■ **What the exercise asks**: Please copy every line below that contains the string "click".

Collected data entries
# # #

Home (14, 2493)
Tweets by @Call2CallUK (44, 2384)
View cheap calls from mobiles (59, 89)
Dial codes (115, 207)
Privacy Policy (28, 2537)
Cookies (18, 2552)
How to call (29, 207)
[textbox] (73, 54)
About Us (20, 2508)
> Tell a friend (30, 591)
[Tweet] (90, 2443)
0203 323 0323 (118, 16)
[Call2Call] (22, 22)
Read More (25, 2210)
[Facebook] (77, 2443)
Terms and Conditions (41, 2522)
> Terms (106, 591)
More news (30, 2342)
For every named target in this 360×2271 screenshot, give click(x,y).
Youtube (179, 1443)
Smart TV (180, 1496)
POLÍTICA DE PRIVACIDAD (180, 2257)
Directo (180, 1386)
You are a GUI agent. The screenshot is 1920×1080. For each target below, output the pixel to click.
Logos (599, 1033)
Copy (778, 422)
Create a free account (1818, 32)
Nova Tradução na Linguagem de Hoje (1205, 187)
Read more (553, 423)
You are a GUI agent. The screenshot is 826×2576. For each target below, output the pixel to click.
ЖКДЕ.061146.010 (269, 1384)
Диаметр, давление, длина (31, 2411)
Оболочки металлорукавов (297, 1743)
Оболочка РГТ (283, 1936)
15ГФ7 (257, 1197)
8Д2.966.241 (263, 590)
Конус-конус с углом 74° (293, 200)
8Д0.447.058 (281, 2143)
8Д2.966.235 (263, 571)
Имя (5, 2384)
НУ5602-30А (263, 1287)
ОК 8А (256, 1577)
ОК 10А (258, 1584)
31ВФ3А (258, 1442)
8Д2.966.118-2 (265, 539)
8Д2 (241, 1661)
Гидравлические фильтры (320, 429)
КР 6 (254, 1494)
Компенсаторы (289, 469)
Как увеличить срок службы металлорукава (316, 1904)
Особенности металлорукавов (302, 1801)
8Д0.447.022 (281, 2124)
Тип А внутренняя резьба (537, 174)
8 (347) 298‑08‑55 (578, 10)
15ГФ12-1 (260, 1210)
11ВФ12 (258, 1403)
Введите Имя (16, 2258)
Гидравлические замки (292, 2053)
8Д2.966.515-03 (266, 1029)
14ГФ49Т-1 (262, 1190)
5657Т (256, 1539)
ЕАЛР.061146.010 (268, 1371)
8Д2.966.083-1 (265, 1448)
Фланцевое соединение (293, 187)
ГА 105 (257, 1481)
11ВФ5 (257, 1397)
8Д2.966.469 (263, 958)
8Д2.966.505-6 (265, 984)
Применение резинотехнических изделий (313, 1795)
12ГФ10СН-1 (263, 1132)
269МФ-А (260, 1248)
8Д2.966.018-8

# # #

■ **Exercise solution**:
For every named target in this 360×2271 screenshot, give click(x,y).
You are a GUI agent. The screenshot is 1920×1080. For each target below, output the pixel to click.
You are a GUI agent. The screenshot is 826×2576. For each target below, output the pixel to click.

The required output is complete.